Behind closed eyes there is only darkness, a darkness that has always been half of my soul- the half darkness of myself that I chose.

What a fools choice.

I must have known that choosing for myself to be only half dark would eventually engulf me, how could I ever think I could handle both?

Rolling around in the sheets of my bed, being alone with only my thoughts and her body for company, I know she is starting to really decompose, I know that she can't stay in my bed with me but I really can't bring myself to ask for help.

The smell is too much.

Turning away from her body, I look up to see Freddie and Enzo through the gap of the door, they seem to be having a conversation I haven't got the energy to listen to.

I don't know how long it has been since I bought her home, I don't know how long I have been laying next to her, I don't know anything right now.

I miss Freddie.

On that day I bought her back here he tried to come in our bedroom and comfort me, I don't know why I did it but I made him leave, I made him leave me when I knew more than anything that he wanted to be by my side.

I am so fucking selfish.

Everytime I think of her a raw pain tears my insides apart and I can't breathe, I can't even get up let alone talk to anyone.

An ache starts to take form in my bones, knowing what it means but being the coward I am, I can't reach out to him, I can't do it.

Turning back over to check on her, I have noticed after all this time that her body is starting to rot into the bedsheets, her skin looking almost see through, her body looking like it might explode.

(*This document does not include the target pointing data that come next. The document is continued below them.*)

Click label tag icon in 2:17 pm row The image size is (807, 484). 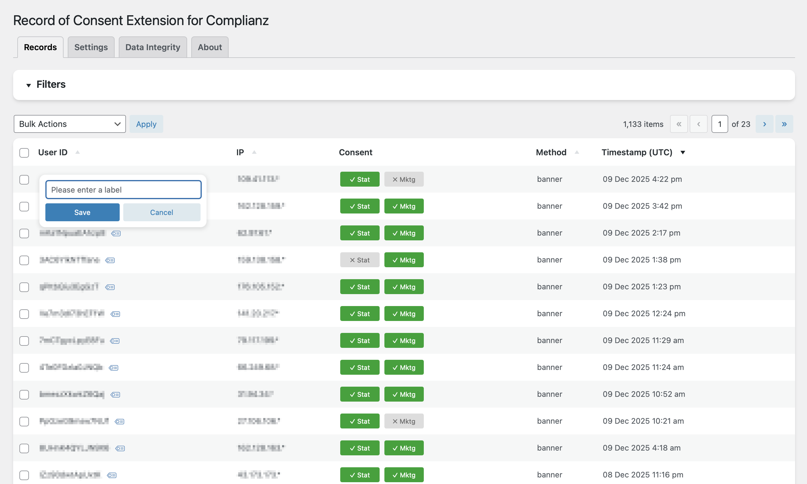coord(116,234)
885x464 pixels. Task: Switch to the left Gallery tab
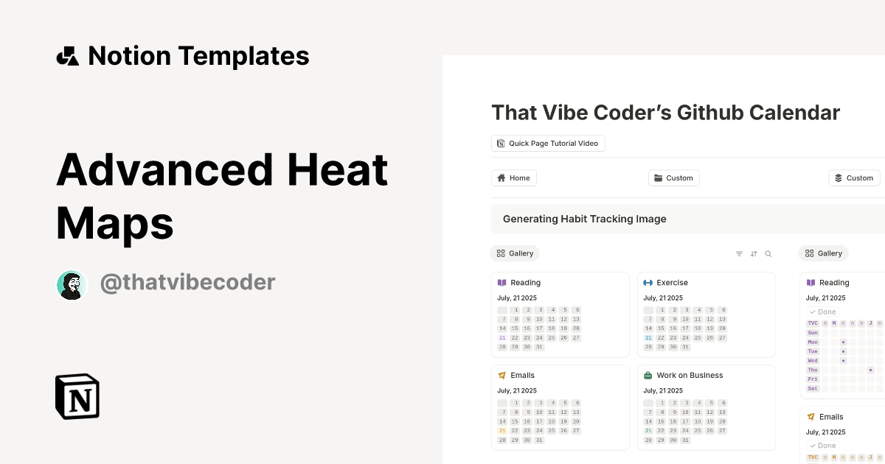click(515, 253)
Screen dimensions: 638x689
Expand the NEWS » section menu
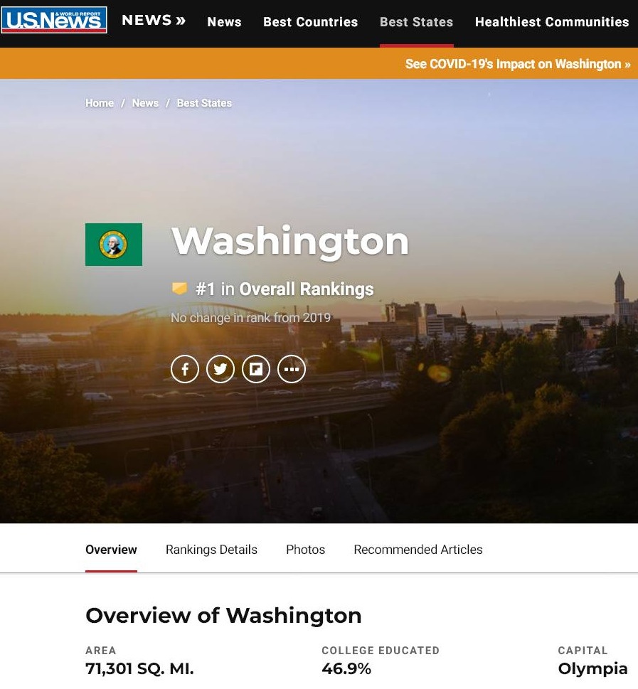click(154, 20)
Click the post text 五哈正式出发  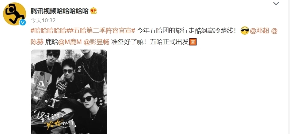tap(169, 42)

Moving to get to my feet, I go over to the door, peering through the gap to take a closer look at my boyfriend, he looks dreadful, I've never seen him look so bad, he is talking to Enzo in hushed tones.

Watching his face, I notice that his eyes are watery and his lips chapped, something inside of me wants to pull open the door and cling to him.

"...how long has it been now, huh? I can't just fucking leave him in there with a decomposing body, it could be harmful to him, I need to do something."